Your answer must be an exact copy of the records below, minus any images.

Records supplied –
···
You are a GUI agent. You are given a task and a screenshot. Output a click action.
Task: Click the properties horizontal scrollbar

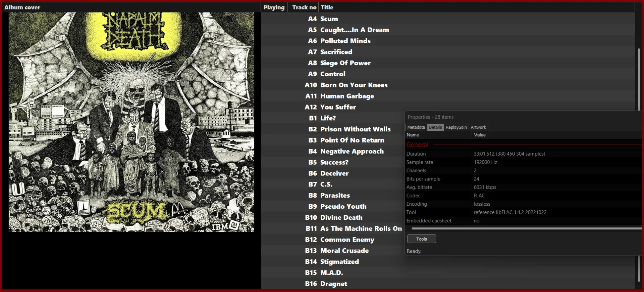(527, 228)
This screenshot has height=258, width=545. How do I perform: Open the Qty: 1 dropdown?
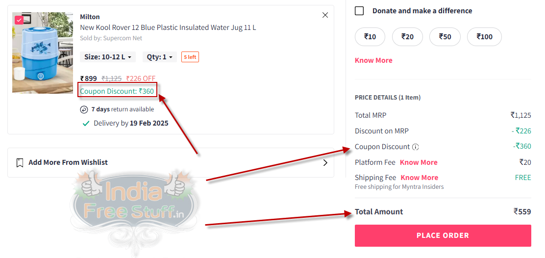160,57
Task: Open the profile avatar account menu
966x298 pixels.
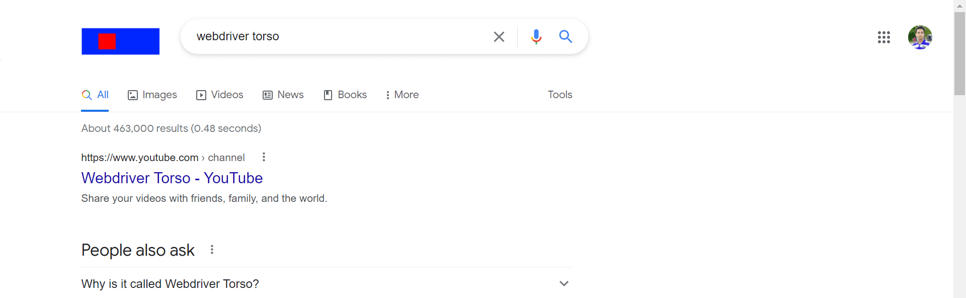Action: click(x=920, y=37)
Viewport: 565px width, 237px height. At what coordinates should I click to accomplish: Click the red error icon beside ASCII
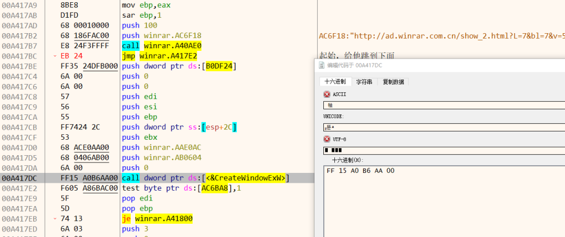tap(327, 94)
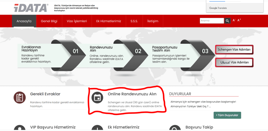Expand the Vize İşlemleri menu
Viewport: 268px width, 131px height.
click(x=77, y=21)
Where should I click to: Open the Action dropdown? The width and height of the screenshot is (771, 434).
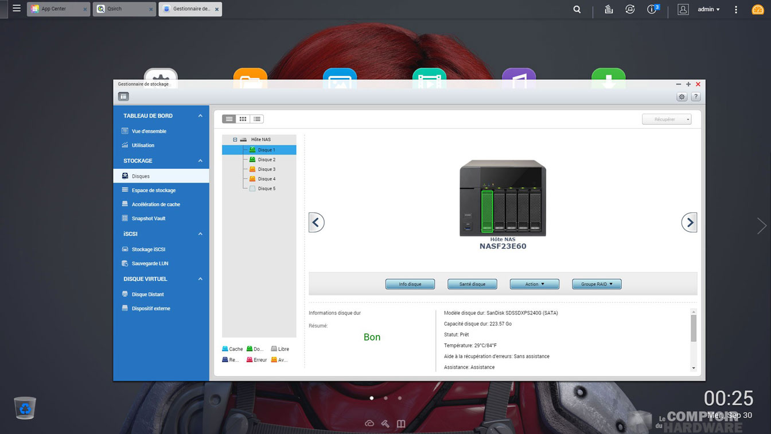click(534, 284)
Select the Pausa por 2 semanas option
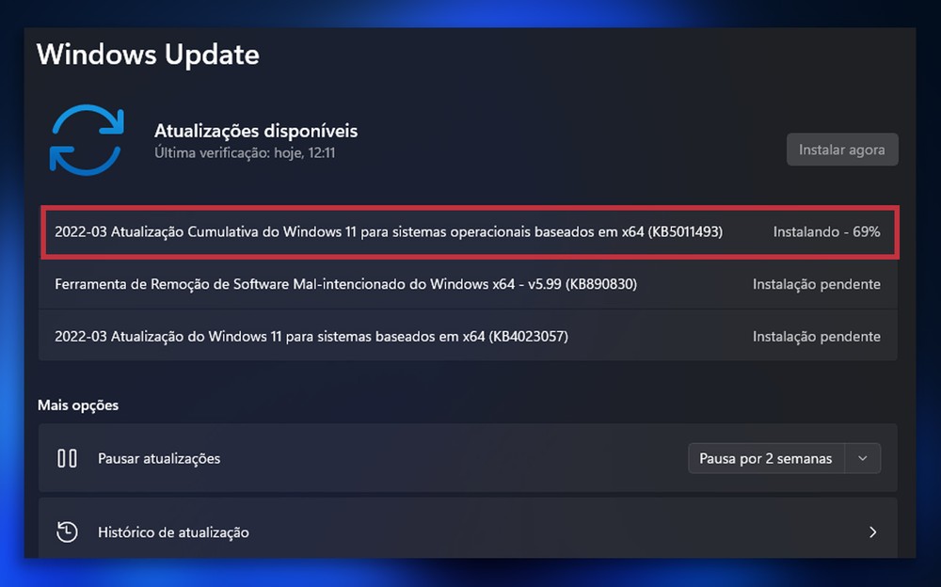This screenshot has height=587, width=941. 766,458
···
Answer box –
You are a GUI agent. You are given a task and a screenshot. Output a click action.
Task: Click the properties horizontal scrollbar

(527, 228)
This screenshot has height=258, width=545. How do I perform: Open the Qty: 1 dropdown?
160,57
Task: Open the profile avatar account menu
966x298 pixels.
Action: click(x=920, y=37)
Viewport: 565px width, 237px height. At what coordinates should I click to accomplish: Click the red error icon beside ASCII
tap(327, 94)
Expand the Vize İşlemleri menu
Viewport: 268px width, 131px height.
click(x=77, y=21)
Where should I click to: Open the Action dropdown? The width and height of the screenshot is (771, 434).
click(534, 284)
Select the Pausa por 2 semanas option
This screenshot has height=587, width=941. 766,458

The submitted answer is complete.